## Extract to read:

The latest S&P Global / CIPS UK Construction Purchasing Managers’ Index (PMI) for March has found that a sustained rise in new work has boosted construction output, with commercial order leading expansion. However, escalating inflation, supply chain issues and war in Europe see business optimism fell to a 17-month low.
The headline PMI, which measures month-on-month changes in total industry activity, registered 59.1 in March, unchanged from February and well above the 50.0 mark that separates expansion from contraction. The latest reading signalled the joint-fastest rate of output growth since June 2021.
Tim Moore, Economics Director at S&P Global, which compiles the survey said: “Commercial projects helped keep construction growth at its highest level since last summer as clients boosted spending in response to the rollback of pandemic restrictions. Civil engineering also fared well in March as work on major infrastructure contracts underpinned growth. Residential work found itself in the slow lane, however, as some firms noted that greater caution crept into spending decisions.

## What the task requires:
Using the report on UK construction activity, decide whether each statement agrees with it, and quote the words that settle each one: (a) the headline PMI rose between February and March; (b) business optimism dropped to a 17-month low; (c) residential work was the fastest-growing area in March. The records that follow come from a separate source.

Collected data:

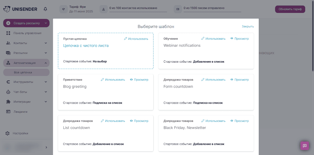Select All chains menu item
The image size is (314, 155).
[x=26, y=72]
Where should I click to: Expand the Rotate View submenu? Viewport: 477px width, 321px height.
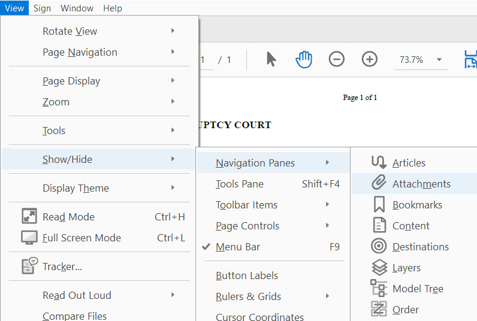pos(99,31)
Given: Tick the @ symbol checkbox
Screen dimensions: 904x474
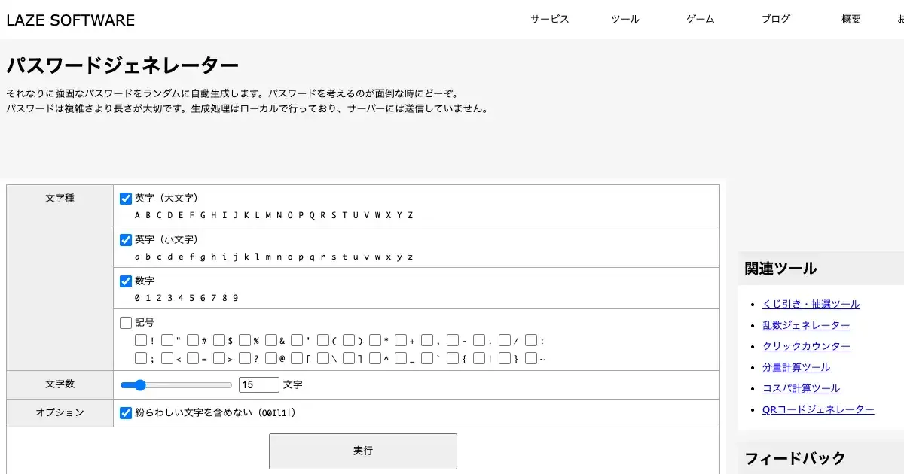Looking at the screenshot, I should [x=271, y=359].
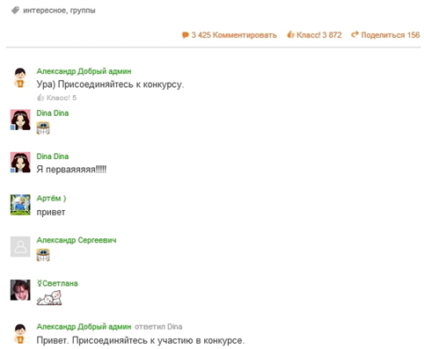Click the blank avatar of Александр Сергеевич
The image size is (424, 349).
(x=20, y=247)
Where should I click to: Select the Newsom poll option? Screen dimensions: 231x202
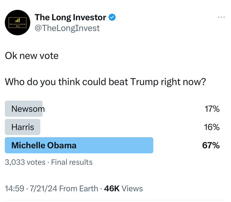tap(28, 109)
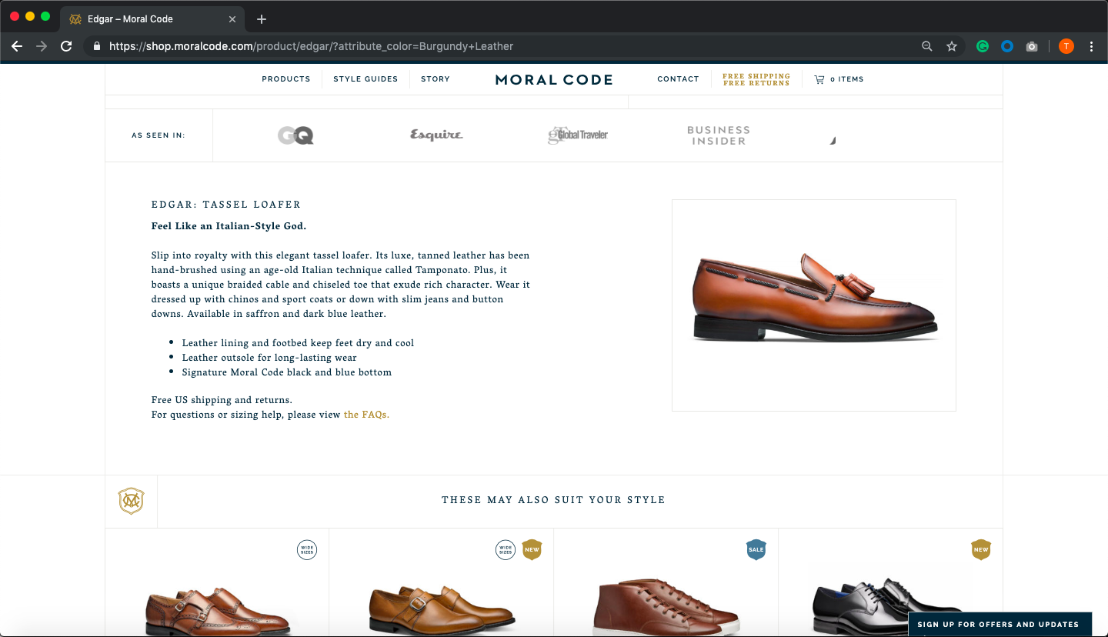Click the SALE badge on the sneaker

coord(756,549)
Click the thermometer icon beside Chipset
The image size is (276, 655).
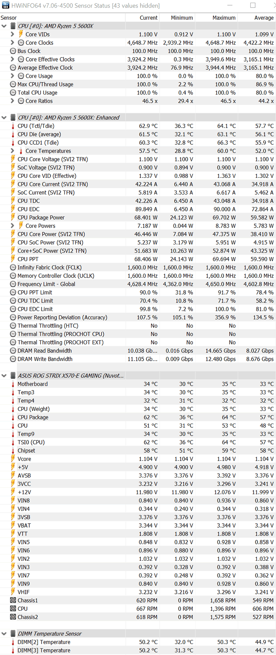tap(13, 451)
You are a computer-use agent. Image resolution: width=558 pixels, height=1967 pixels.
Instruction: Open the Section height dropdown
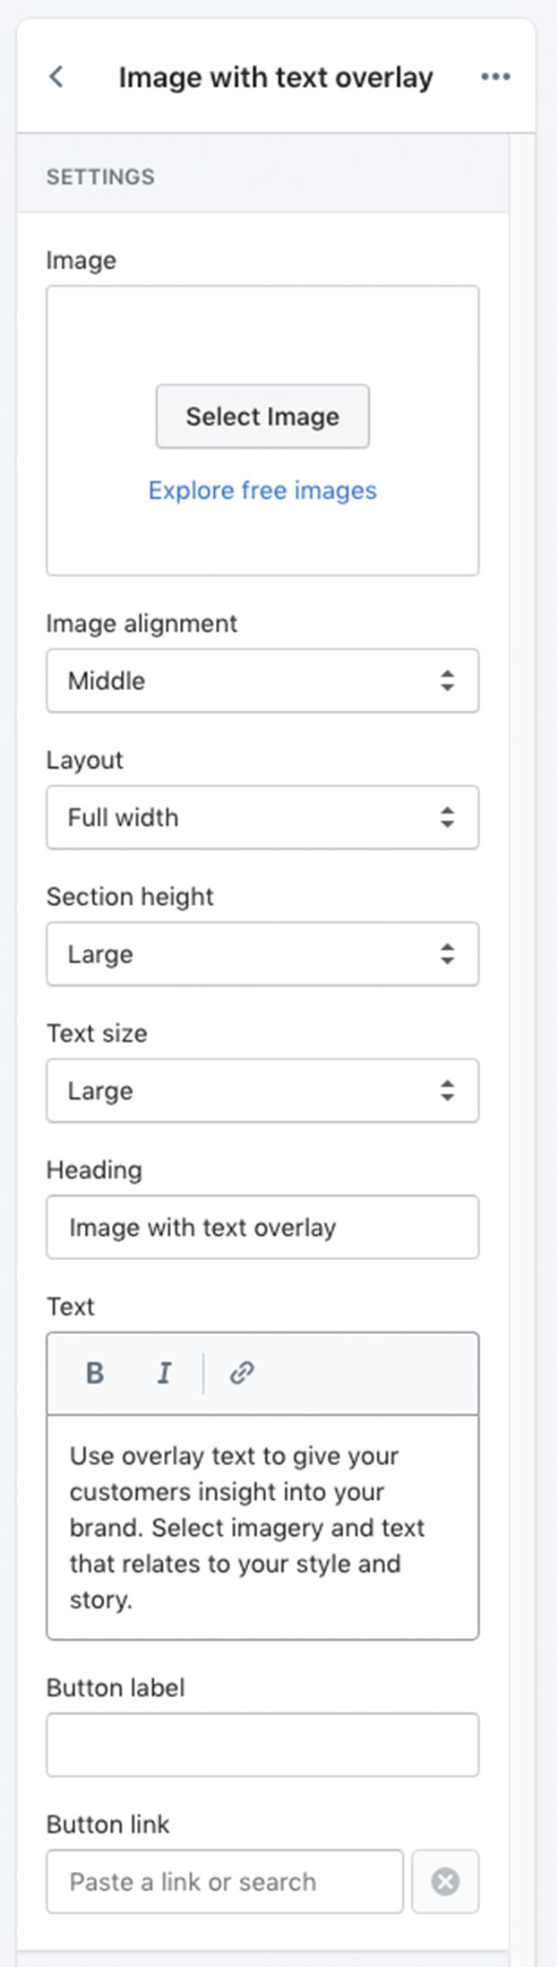[x=262, y=954]
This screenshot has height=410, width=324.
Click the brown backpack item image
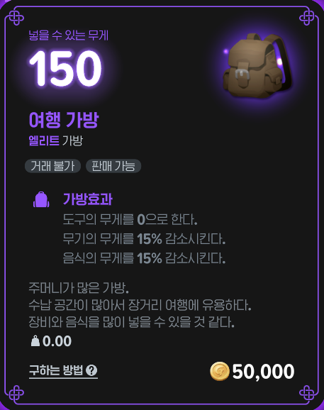pos(257,66)
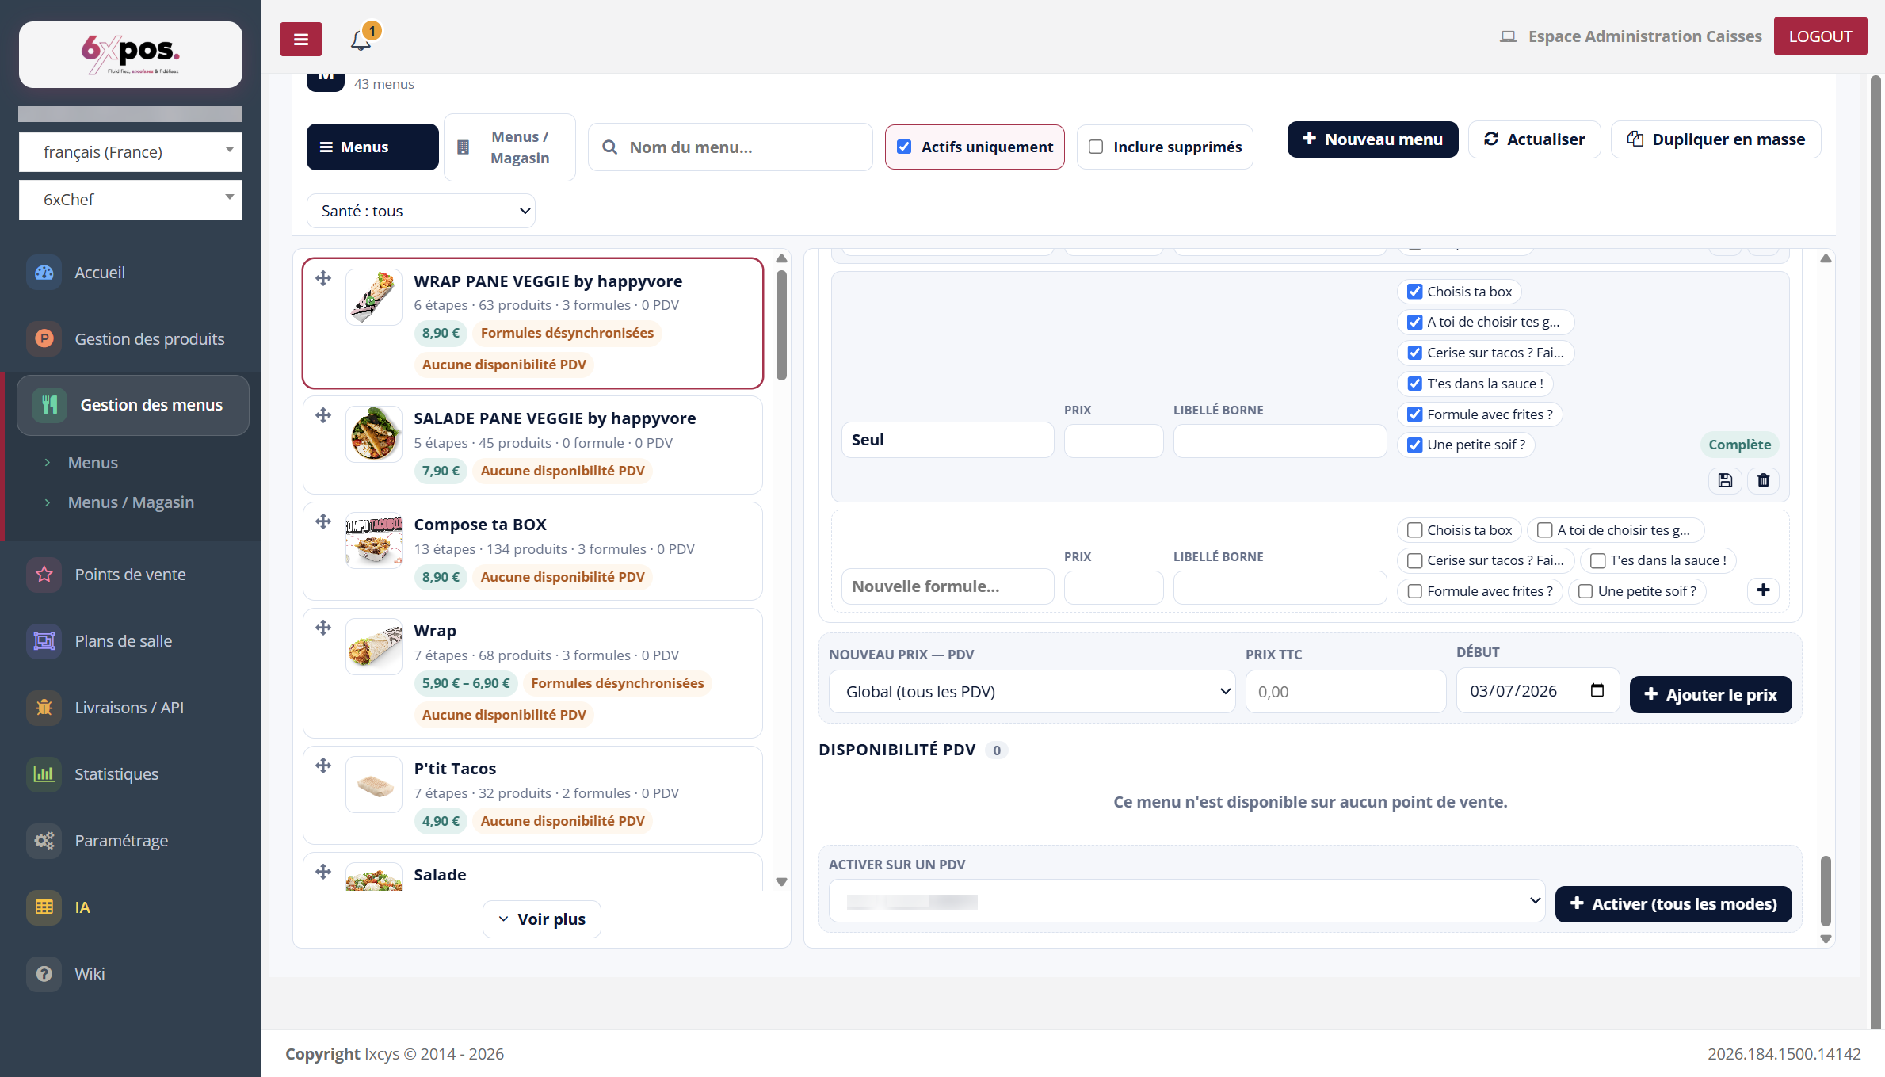Expand the Global (tous les PDV) selector

(1032, 692)
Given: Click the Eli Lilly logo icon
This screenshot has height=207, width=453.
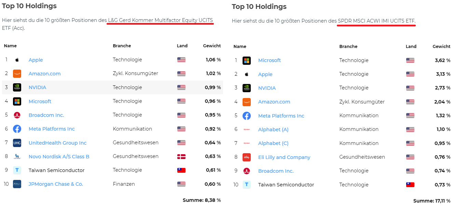Looking at the screenshot, I should pyautogui.click(x=247, y=157).
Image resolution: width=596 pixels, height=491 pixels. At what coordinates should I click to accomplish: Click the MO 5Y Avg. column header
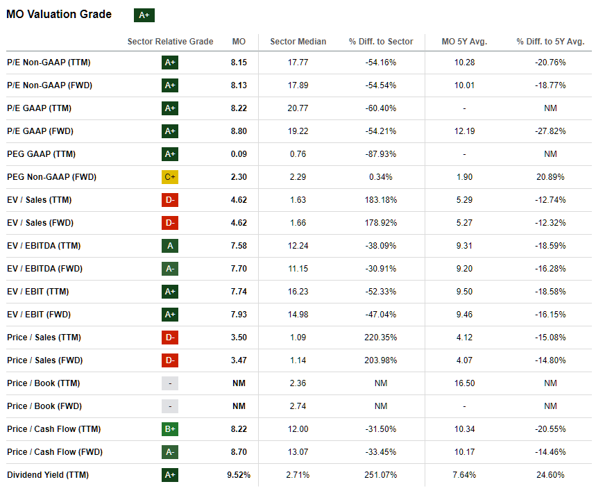tap(464, 42)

## Result for this task:
(a) No: "registered 59.1 in March, unchanged from February"
(b) Yes: "business optimism fell to a 17-month low"
(c) No: "Residential work found itself in the slow lane"